If Sarah Palin, potential VP of the USA, is anything to go by, then the answer is no. Palin chose the word “popcorn” as her password – not “lipstick”, not “caribou”, net even “snocat”, but those choices would have been just as bad. Password cracking software starts off with a list of 30,000 or so common words and only when it exhausts that list does it move on to brute force cracking – using every possible combination on the keyboard.
It’s feasible that Palin’s poor choice of password made it easier for the group that goes by the name Anonymous to break into her email account and expose the fact that she was using a non-governmental email system for governmental email. (There can’t have been much else in her email or we’d all know of it by now.) Officially, this matters because public servants are not supposed to use insecure non-governmental email systems for government business.
Anonymous made matters worse by handing all the information they grabbed from Palin’s email to Wikileaks, the web site whose sole purpose in life is to “publish and be damned”. It matters not to Wikileaks whether the information it publishes has a right to privacy – in fact they only publish information that someone wants to keep private.
The Responsibility of IT
The question that no-one is asking is whether the government IT Department for the State of Alaska properly insisted that all officials had to use the secure email system or to put it more bluntly: Who’s managing IT security in Alaska?

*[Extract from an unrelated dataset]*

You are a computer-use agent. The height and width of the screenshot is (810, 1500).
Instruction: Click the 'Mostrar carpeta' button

Is there no governance happening here?
The most disturbing fact about the email account is that it’s address (now defunct) was “gov.sarah@yahoo.com” which suggests that Palin knew it was going to be used for government business.
Perhaps the whole situation with email has become too hard for most people, including the average politician. Maybe Palin never understood that Yahoo is insecure because anyone can get to the interface. And I suspect no-one was able to set up an email system for her that she could use from anywhere, where personal emails and government emails were naturally kept apart.

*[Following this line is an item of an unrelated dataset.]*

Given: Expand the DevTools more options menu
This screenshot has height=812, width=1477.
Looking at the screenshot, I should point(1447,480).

(Is that a user problem or is that just a poor system?)
The fact that Palin is the recently announced VP candidate naturally makes her a target for hacking, but she never knew until a few weeks ago that she was even a possible choice, so when she chose her personal password, she probably didn’t think she was a likely target for hacking. But even if she had been briefed on what makes a strong password, would she have chosen better? Users hate cryptic passwords they can’t easily remember and often fail to follow guidelines.
Breaking News….
It is now reported that the hack of Palin’s email account wasn’t achieved by use of a password cracker. It was done – believe it or not – by using the Yahoo password recovery feature, which comes into play if you forget your password. The following posting was made to the bulletin board of 4Chan by the geek who claims he pulled it off this coup.

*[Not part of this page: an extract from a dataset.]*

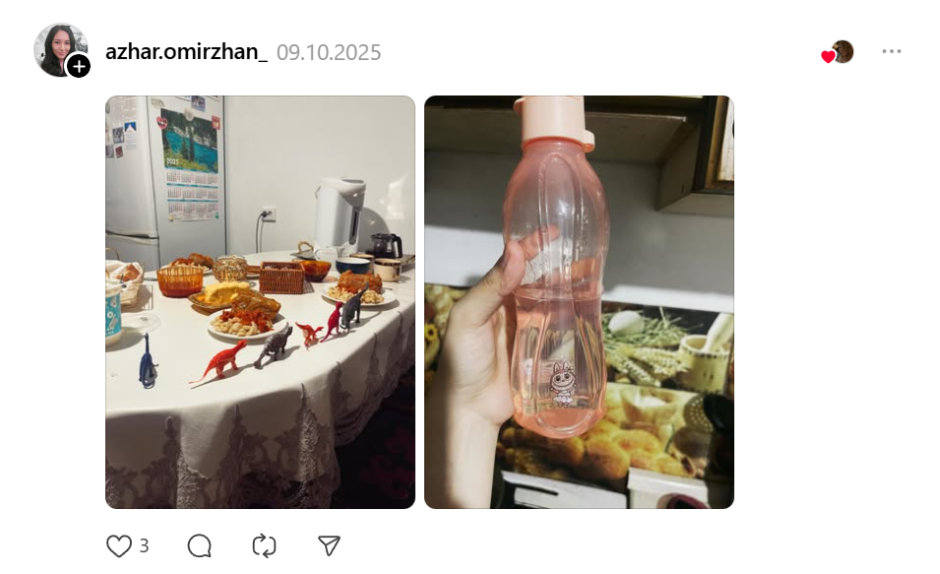This screenshot has height=574, width=940.
Task: Open the pink water bottle photo
Action: point(579,302)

“After the password recovery was reenabled, it took seriously 45 mins on wikipedia and google to find the info, Birthday? 15 seconds on wikipedia, zip code? well she had always been from wasilla, and it only has 2 zip codes (thanks online postal service!)”The second was somewhat harder, the question was “where did you meet your spouse?” did some research, and apparently she had eloped with mister palin after college, if you’ll look on some of the screenshots that I took and other fellow anon have so graciously put on photobucket you will see the google search for “palin eloped” or some such in one of the tabs.
“I found out later though more research that they met at high school, so I did variations of that, high, high school, eventually hit on “Wasilla high” I promptly changed the password to popcorn and took a cold shower…”
So “popcorn” was not the password that Palin chose. It follows that we can never know what password Palin chose. It may indeed have been “lipstick” or it may have been a much more secure one like “1mG0nnabVP”.
We can at least be certain that John McCain’s email isn’t going to be hacked. He doesn’t use email, or even know how to. (That must be awful – life without spam.)